> _PROBLEM REQUIREMENTS_: Restate word for word the lines of the data below, from the first through the one that has "Viewport: 415px width, 397px height.".

Extracted records:
..........

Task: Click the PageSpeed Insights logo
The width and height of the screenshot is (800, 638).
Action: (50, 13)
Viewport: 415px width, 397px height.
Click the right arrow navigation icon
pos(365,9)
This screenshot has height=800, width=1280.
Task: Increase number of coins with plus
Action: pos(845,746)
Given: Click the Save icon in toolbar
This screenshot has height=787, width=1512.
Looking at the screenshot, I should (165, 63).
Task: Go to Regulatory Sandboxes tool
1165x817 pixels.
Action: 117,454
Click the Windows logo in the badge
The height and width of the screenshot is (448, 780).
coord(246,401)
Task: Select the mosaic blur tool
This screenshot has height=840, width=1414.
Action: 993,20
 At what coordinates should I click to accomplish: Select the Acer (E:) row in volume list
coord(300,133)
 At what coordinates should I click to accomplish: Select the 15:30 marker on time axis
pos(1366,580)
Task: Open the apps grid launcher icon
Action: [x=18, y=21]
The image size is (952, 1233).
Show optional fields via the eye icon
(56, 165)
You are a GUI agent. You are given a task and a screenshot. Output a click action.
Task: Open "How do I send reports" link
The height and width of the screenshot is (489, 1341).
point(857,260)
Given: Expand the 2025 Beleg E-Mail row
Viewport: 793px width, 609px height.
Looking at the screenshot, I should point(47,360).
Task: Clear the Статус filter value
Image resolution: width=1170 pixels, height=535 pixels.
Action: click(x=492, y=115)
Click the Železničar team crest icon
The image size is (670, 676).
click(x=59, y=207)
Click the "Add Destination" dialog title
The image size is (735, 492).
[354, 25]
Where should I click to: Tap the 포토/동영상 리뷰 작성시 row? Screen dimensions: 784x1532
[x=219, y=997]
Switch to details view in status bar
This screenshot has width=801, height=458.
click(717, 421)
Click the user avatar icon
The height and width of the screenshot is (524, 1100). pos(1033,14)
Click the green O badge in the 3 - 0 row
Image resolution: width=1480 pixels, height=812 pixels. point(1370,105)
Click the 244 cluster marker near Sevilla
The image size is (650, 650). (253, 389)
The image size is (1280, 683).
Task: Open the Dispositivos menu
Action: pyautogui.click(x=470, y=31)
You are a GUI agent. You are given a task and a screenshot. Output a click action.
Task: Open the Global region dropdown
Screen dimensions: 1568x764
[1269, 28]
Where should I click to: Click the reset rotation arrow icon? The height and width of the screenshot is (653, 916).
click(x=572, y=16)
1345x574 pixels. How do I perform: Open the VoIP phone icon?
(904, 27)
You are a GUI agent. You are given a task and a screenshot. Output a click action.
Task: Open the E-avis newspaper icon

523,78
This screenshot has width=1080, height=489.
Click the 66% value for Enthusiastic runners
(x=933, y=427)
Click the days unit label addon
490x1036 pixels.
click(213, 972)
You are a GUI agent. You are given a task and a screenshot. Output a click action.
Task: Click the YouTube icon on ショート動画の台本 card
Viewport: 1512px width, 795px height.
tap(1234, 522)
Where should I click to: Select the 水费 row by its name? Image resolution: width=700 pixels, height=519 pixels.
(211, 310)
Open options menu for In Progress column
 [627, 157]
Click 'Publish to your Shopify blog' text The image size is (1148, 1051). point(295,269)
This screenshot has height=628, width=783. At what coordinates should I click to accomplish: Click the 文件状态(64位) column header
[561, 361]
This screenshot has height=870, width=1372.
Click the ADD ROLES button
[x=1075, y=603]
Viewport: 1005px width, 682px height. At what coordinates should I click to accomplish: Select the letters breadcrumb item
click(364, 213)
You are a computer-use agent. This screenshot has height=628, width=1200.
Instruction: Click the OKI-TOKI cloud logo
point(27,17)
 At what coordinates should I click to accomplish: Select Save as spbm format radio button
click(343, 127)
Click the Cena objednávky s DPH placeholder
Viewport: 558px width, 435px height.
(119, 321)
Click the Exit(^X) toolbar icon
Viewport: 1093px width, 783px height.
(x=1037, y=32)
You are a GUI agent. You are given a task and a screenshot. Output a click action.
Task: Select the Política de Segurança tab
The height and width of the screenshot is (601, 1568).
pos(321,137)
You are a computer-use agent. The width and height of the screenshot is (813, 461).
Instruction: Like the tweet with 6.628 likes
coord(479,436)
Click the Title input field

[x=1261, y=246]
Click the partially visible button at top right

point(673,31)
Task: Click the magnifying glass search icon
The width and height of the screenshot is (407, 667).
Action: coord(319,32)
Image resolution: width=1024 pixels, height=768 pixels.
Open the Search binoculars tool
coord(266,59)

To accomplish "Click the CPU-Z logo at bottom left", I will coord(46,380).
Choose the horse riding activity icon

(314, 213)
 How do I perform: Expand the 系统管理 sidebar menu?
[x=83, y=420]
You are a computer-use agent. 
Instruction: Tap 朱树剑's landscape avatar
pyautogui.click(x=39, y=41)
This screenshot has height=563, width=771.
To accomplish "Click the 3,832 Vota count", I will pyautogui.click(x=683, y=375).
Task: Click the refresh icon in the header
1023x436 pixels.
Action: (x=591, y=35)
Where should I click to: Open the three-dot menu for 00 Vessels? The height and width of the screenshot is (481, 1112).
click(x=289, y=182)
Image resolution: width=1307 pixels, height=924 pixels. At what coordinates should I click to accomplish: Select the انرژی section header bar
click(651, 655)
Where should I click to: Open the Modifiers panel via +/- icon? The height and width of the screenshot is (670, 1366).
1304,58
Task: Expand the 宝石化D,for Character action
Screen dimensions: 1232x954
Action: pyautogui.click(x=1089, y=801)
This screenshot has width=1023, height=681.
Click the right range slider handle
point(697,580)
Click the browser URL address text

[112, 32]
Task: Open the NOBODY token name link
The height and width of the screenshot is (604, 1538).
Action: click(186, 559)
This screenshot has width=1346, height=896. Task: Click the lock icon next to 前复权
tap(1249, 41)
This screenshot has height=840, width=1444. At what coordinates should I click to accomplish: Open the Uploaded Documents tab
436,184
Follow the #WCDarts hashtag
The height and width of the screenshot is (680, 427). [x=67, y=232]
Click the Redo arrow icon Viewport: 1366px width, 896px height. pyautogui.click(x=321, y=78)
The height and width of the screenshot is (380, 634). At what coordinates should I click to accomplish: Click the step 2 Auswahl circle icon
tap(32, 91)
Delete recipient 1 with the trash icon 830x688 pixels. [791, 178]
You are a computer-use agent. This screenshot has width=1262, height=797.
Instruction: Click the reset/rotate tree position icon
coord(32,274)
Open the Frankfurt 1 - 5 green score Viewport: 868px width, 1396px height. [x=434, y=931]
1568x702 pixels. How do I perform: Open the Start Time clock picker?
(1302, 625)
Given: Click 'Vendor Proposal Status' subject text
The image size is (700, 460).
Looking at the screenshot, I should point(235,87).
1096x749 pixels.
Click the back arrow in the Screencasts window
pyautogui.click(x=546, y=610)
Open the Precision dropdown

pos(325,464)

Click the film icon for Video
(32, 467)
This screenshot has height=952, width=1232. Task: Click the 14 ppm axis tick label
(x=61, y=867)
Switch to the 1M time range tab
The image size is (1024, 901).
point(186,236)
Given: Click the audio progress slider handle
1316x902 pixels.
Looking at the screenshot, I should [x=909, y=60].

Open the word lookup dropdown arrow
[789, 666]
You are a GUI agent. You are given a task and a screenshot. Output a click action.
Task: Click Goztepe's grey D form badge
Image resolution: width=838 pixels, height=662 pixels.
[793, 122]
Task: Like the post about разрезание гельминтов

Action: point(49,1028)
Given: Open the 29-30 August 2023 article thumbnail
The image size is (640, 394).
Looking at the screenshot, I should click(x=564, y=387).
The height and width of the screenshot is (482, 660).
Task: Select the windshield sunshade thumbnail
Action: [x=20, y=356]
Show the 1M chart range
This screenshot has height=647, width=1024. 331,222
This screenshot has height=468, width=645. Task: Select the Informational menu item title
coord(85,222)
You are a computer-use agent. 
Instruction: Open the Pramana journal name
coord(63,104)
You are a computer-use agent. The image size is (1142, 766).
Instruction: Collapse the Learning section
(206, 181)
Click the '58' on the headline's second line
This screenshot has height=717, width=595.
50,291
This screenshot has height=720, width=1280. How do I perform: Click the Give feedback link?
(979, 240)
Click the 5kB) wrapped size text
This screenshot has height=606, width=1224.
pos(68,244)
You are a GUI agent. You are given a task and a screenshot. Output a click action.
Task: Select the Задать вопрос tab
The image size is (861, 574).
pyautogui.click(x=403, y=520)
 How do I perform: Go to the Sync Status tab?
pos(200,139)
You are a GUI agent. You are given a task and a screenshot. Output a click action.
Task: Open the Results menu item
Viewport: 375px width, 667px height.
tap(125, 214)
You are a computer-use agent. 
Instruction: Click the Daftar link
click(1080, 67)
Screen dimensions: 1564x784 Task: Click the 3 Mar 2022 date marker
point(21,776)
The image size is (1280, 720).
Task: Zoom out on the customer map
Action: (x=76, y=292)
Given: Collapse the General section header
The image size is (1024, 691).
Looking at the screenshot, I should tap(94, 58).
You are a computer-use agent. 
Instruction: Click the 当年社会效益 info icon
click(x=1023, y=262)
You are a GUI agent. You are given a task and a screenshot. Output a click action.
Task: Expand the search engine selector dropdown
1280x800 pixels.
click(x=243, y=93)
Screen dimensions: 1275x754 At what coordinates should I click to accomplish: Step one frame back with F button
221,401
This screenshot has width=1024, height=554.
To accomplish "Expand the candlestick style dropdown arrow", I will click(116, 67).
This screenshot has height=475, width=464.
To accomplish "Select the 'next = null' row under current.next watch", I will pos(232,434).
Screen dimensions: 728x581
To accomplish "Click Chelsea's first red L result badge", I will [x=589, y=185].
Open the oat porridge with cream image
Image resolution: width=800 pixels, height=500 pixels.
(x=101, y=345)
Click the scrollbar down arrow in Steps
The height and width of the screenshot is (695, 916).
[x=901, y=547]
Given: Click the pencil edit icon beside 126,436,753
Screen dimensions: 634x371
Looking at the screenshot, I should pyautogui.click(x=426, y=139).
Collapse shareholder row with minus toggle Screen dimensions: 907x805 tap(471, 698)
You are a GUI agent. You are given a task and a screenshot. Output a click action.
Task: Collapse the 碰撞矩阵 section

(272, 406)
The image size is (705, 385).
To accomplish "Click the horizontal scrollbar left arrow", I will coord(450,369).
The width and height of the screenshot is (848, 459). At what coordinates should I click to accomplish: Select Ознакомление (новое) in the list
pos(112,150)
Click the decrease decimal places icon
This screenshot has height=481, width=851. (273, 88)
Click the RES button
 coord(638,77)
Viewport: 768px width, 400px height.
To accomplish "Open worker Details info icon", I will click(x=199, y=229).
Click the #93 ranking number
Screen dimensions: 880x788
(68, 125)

..........

> _YOUR SOLUTION_:
Task: Click the PageSpeed Insights logo
The width and height of the screenshot is (800, 638).
Action: (50, 13)
Viewport: 415px width, 397px height.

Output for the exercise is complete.